Énoncé – Recopiez fidèlement les lignes des enregistrements ci-dessous, en commençant par celle qui contient « Click the capture screenshots camera icon » et en terminant par celle qui contient « Screen dimensions: 873x493 », ces deux lignes comprises.
== Jeu de données ==
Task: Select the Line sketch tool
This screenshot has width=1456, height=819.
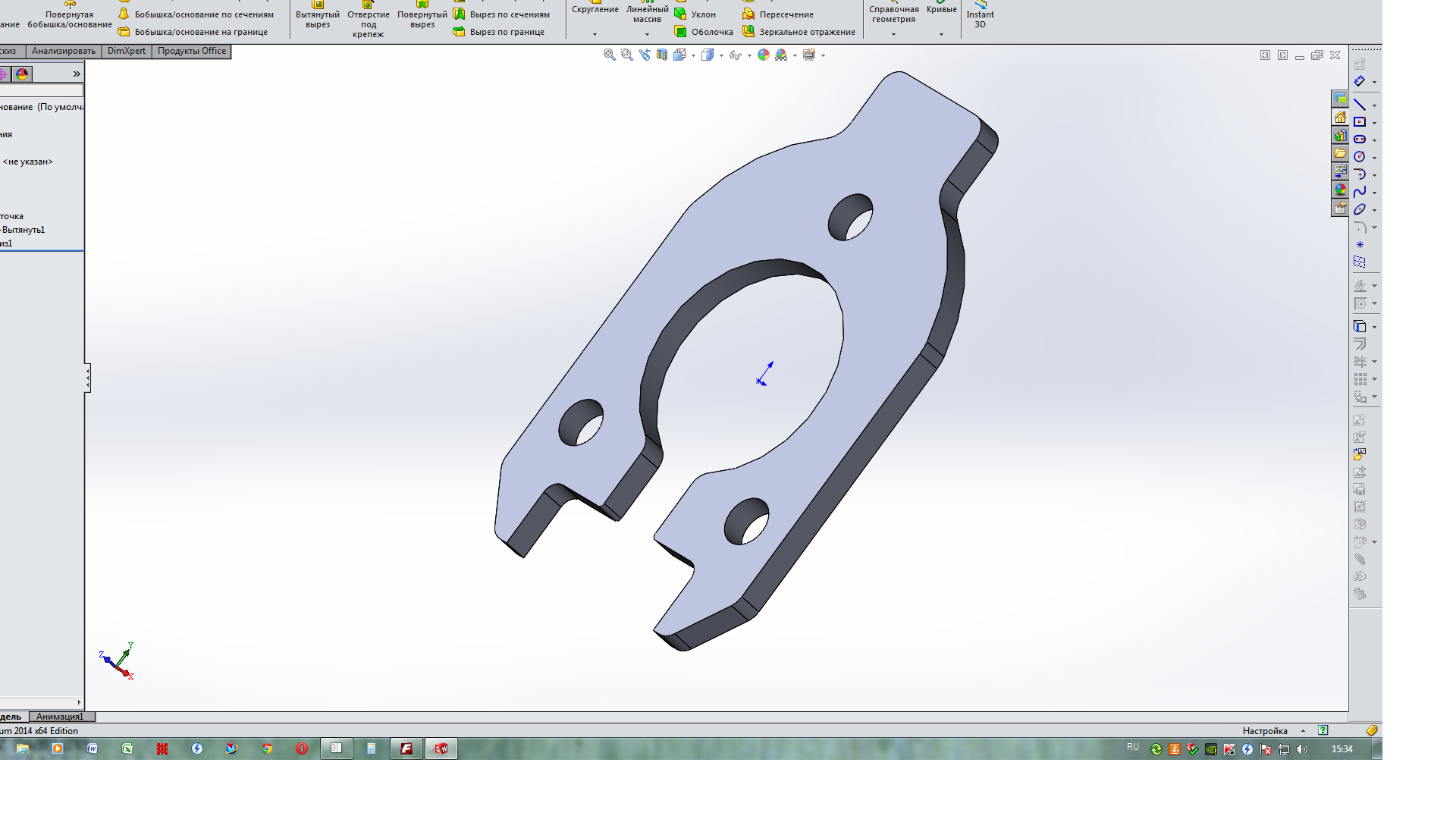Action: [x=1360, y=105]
===
== Jeu de données ==
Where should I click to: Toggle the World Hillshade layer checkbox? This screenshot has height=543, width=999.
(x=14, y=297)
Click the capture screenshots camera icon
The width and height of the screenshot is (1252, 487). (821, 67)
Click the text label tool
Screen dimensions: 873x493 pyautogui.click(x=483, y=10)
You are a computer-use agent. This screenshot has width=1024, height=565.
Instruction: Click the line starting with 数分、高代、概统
===
Résultat –
Click the capture screenshots camera icon
The width and height of the screenshot is (1252, 487). (821, 67)
Click the text label tool
Screen dimensions: 873x493 pyautogui.click(x=483, y=10)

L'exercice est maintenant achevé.